Purpose : Traumatic optic neuropathy (TON) is a cause of visual loss after blunt or penetrating head trauma. B-3(+) is a fluorenone compound that has demonstrated significant efficacy in preventing mortality in the animal models of concussive brain injury. B-3(+) acts as a non-diuretic small molecule anion transport inhibitor capable of engaging several molecular targets. Given the efficacy of B-3(+) in animal models of traumatic brain injury and assuming that mechanisms of neuronal damage in the canalicular portion of the optic nerve are analogues to those of the rest of the CNS, we hypothesized that intravitreally administered B-3(+) may be used as a treatment for TON. To advance B-3(+) characterization, we describe here the evaluation of its vitro ADMET (absorption, distribution, metabolism, excretion, and toxicity) properties.

Methods : Characterization of B-3(+) was performed in the following assays: solubility, CYP inhibition, metabolic stability in liver microsomes, plasma protein binding, MDR1-MDCK permeability, hERG inhibition, hepatic intrinsic clearance and hepatocyte stability, CYP phenotyping, and CYP induction

Results : B-3(+) has optimal drug-like characteristics and demonstrates very good solubility, optimal metabolic stability, and no significant CYP inhibition.
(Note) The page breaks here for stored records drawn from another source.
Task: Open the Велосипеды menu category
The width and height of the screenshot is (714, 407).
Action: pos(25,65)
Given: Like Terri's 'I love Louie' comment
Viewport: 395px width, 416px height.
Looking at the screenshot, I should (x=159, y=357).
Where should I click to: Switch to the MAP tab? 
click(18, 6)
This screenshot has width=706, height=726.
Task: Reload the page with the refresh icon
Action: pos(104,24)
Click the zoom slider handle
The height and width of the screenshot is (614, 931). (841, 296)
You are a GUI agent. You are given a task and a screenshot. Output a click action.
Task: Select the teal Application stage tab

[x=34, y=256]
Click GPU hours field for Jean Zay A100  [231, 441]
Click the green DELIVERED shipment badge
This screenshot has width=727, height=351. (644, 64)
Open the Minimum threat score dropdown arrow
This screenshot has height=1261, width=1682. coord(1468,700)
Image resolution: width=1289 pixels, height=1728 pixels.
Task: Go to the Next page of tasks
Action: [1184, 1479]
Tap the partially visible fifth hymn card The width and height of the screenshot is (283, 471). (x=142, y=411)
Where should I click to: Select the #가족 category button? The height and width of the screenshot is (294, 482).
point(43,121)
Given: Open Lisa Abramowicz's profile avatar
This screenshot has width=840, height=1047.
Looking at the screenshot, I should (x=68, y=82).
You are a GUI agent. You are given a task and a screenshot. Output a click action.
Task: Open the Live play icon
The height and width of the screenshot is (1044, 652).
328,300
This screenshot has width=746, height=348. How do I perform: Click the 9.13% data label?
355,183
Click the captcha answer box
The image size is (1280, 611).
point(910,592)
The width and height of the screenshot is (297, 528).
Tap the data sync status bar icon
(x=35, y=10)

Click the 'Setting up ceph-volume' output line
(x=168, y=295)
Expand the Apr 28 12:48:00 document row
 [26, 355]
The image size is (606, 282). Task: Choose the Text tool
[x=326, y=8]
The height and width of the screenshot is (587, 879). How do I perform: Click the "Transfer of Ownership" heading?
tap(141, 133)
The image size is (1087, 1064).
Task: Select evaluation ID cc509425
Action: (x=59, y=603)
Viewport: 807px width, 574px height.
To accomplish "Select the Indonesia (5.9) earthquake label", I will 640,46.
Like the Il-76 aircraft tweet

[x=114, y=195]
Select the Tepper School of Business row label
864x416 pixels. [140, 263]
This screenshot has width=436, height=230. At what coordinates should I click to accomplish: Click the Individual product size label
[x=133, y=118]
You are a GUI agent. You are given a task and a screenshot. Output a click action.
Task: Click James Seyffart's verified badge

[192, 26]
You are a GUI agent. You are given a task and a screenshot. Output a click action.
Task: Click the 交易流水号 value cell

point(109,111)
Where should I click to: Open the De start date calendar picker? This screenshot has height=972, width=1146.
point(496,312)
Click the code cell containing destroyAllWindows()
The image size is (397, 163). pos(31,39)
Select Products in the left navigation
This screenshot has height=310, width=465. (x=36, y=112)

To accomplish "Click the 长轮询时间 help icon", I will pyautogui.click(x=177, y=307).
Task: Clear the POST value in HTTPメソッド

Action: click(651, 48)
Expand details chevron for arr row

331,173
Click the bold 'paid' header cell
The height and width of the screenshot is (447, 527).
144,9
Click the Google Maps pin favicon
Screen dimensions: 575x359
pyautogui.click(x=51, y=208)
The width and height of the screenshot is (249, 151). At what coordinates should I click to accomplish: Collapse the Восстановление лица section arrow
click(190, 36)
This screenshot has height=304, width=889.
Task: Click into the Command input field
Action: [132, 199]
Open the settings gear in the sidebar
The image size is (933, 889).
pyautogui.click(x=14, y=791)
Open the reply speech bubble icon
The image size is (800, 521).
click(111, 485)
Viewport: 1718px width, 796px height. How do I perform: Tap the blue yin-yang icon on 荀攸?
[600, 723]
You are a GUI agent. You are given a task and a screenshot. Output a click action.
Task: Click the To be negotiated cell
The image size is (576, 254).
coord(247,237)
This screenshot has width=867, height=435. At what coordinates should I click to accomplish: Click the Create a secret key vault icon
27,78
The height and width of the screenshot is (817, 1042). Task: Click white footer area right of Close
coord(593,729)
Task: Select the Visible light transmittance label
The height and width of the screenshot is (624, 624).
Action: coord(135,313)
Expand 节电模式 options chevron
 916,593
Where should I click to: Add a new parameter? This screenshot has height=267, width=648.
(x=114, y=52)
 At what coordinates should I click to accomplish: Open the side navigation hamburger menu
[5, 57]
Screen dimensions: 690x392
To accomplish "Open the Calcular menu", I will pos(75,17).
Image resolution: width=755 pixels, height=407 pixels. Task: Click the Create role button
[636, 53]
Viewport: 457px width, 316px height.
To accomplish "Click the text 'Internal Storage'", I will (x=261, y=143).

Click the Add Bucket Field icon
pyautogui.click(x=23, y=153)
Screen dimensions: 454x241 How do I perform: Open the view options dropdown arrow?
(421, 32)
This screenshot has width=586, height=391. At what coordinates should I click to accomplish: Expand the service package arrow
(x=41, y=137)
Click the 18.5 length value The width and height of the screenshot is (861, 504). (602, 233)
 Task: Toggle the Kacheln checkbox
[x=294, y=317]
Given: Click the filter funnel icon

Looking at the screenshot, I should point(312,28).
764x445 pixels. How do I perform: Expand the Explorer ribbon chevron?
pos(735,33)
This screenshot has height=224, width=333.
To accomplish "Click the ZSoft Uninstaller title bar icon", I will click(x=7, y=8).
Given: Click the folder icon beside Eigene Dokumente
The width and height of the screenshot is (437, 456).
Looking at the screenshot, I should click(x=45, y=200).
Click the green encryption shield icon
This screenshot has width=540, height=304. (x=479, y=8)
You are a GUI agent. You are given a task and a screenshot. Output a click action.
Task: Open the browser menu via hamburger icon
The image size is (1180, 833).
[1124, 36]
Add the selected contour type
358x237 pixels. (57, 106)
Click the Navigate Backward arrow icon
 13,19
No ADMET attributes that could prevent the development of B-3(+) as an intravitreally administered therapy for TON were revealed in our studies.

Conclusions : In vitro ADMET characteristics determined for B3(+) in conducted studies justify additional characterization of this compound as a potential treatment for traumatic optic neuropathy.

This is a 2020 ARVO Annual Meeting abstract.